Steve Field is the deputy medical director for NHS England and also the joint director-level head of NHS England's Equality and Health Inequalities team. The Jun 18th meeting referred to here is a completely separate stakeholder meeting organised by his equality team.

John Dean continues:

The implications of the rejection of the English Service Specification (ESS Mark I) developed by last year's CRG have become apparent to NHS England since 1st April. The reason for the rejection, as I understand it, was that the response to the public consultation on ESS Mark 1 was so hostile, and raised so many other issues of concern with respect to the interaction between trans-people and the NHS (and other government services), that legal advice was requested at the highest level; after receiving that advice, the outcome was that ESS Mark 1 was not approved and NHS England was told that new version must be developed, with more input from service users. The seven English GICs were initially asked to carry on exactly as we had before that date, until the new CRG developed a new Service Specification. Clearly, the rather tortuous appointment process needs to be completed before the CRG could do this but I hope that the new CRG will start work in the next 4-6 weeks and develop a new English Service Specification (ESS Mark 2).

He adds:

The decision to suggest the temporary adoption of a modified version of the Scottish Service Specification (SSS) for use by the English GICs has come from within NHS England. It was considered necessary to try and adopt a uniform policy across the whole of England, so that patients could be assured equity of access, rather than a postcode lottery. I was informed about it a couple of weeks ago and was asked to sign a letter to all English GICs in my personal capacity as CRG Chair, not on behalf of the CRG. I was asked to keep the matter confidential until the letter was sent out.
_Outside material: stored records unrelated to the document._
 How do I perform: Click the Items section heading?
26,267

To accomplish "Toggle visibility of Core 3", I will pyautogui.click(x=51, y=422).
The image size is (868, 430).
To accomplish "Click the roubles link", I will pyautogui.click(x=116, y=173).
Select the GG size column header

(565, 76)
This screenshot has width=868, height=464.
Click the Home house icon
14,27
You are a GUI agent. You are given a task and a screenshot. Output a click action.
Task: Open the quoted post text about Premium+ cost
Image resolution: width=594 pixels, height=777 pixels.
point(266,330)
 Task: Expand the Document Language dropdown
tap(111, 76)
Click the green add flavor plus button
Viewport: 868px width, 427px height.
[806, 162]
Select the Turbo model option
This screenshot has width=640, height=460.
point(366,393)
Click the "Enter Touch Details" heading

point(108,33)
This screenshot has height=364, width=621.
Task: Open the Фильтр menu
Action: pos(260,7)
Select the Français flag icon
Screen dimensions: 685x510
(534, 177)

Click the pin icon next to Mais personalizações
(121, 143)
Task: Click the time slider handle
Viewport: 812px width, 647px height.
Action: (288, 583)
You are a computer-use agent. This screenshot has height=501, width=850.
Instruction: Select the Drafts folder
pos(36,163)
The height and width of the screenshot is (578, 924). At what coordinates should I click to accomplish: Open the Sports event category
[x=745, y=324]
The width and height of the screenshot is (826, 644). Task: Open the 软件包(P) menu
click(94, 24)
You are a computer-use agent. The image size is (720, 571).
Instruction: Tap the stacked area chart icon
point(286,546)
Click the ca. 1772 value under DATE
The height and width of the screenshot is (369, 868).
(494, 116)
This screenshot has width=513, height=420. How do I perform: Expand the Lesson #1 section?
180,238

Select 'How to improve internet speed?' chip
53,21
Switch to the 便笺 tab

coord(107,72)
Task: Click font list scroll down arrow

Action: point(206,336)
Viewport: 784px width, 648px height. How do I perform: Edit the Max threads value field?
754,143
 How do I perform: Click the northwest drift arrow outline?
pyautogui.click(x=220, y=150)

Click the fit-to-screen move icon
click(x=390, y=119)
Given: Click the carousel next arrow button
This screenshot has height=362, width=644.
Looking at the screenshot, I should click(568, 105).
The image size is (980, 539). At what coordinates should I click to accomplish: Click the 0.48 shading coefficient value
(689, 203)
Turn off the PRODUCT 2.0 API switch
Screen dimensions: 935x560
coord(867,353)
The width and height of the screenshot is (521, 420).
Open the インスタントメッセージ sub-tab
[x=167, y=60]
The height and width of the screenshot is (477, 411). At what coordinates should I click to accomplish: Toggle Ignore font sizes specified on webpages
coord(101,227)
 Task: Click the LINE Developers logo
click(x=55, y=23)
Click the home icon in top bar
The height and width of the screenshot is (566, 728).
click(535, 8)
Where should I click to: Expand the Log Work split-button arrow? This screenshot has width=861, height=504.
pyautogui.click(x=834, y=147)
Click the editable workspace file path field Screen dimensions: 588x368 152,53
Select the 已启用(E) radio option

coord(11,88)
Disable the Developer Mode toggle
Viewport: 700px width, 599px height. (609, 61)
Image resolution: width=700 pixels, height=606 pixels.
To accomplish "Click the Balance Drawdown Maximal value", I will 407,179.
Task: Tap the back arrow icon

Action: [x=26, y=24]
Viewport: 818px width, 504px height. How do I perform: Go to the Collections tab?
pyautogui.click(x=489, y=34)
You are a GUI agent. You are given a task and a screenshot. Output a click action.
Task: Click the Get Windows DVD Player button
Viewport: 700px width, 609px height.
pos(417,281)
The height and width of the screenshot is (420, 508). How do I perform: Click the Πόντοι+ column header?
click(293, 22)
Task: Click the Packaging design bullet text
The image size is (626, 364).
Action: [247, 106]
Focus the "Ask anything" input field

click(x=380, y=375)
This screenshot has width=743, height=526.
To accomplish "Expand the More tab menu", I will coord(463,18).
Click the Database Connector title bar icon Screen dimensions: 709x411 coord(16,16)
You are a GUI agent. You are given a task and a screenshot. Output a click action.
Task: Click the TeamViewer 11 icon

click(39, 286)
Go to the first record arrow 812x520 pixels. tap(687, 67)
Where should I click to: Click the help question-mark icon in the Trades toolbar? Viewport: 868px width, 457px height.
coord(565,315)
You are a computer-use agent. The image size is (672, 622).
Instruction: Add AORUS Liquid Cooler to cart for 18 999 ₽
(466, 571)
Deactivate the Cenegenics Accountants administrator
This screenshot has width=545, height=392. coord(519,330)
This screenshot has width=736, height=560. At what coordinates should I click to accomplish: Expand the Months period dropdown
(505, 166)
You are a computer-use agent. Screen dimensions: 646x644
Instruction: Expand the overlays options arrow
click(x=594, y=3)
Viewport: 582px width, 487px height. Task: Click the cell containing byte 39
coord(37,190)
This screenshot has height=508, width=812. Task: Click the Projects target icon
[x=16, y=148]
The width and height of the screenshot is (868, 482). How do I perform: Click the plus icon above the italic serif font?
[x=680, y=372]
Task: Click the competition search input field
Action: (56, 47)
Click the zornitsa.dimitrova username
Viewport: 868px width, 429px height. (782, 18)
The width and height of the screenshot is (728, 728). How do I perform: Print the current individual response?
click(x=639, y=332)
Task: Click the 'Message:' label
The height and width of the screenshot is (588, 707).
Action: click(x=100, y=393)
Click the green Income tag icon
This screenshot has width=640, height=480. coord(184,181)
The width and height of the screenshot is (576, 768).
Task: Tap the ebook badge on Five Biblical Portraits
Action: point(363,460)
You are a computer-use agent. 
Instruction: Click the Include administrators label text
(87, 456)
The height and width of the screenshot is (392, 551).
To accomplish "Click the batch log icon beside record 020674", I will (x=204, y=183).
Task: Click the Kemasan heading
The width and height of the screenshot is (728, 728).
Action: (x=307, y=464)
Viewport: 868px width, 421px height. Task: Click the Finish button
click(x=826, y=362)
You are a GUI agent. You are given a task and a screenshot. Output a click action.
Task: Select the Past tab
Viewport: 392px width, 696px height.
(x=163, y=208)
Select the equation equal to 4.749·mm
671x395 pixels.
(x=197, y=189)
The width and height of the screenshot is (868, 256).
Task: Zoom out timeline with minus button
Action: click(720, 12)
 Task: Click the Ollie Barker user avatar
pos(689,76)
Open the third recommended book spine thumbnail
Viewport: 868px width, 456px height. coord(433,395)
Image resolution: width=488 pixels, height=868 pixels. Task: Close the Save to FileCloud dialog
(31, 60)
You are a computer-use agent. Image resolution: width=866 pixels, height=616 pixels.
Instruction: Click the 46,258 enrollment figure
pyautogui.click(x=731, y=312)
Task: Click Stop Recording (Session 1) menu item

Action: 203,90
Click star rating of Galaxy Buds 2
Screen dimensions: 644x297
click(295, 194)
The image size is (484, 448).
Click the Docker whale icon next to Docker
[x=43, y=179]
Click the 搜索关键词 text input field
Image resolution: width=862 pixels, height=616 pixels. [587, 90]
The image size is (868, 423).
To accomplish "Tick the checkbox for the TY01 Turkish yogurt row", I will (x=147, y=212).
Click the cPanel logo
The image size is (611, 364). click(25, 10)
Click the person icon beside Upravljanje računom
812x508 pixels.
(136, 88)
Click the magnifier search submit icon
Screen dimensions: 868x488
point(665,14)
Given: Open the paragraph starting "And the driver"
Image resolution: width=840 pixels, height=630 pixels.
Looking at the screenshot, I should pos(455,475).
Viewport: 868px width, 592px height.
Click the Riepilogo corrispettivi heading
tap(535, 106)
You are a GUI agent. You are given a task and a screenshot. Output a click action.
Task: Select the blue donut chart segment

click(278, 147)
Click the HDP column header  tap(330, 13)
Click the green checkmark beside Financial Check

The distinction between the chair of a committee having a "personal capacity" distinct from acting on behalf of the committee's members appears to have been one of the things that has annoyed some of the clinicians. Responding to the concerns already expressed, he explains:

We have been asked to submit our views about using the SSS in England on a temporary basis. I note that we have been asked to respond with our comments by 26th May. In my personal view, because of the delay in sending out the letter, this is an unacceptably short consultation period and I will make representations about that now, with a view to having extended, so that we have adequate time to consider the implications and respond accordingly. Although I haven't got to the relevant e-mails yet, I am aware of the strength of feeling about this. I do not think for a moment that NHS England intends to impose a Service Specification from 1st June that the clinicians working in English GICs believe to be unsafe or unworkable.

That was written on 24th May. Since then, some practitioners have expressed concerns about the expectations created by a letter having been sent to stakeholders, explaining the adoption of the Scottish Service Specification with effect from 1st June. Their concern was that, in spite of John Dean's assurances about clinicians having the opportunity to comment on the Scottish specification, it was already (in effect) a done deal. One surgeon wrote:

My understanding is that there was pressure to adopt this based on one or more of the patient representative groups having spoken directly to Ministers. If we are not careful, we could find ourselves being pushed into policy which is neither sensible, fair, nor achieveable. If there is to be a discussion regarding access to, among other things, the surgical service, I think that service should be represented.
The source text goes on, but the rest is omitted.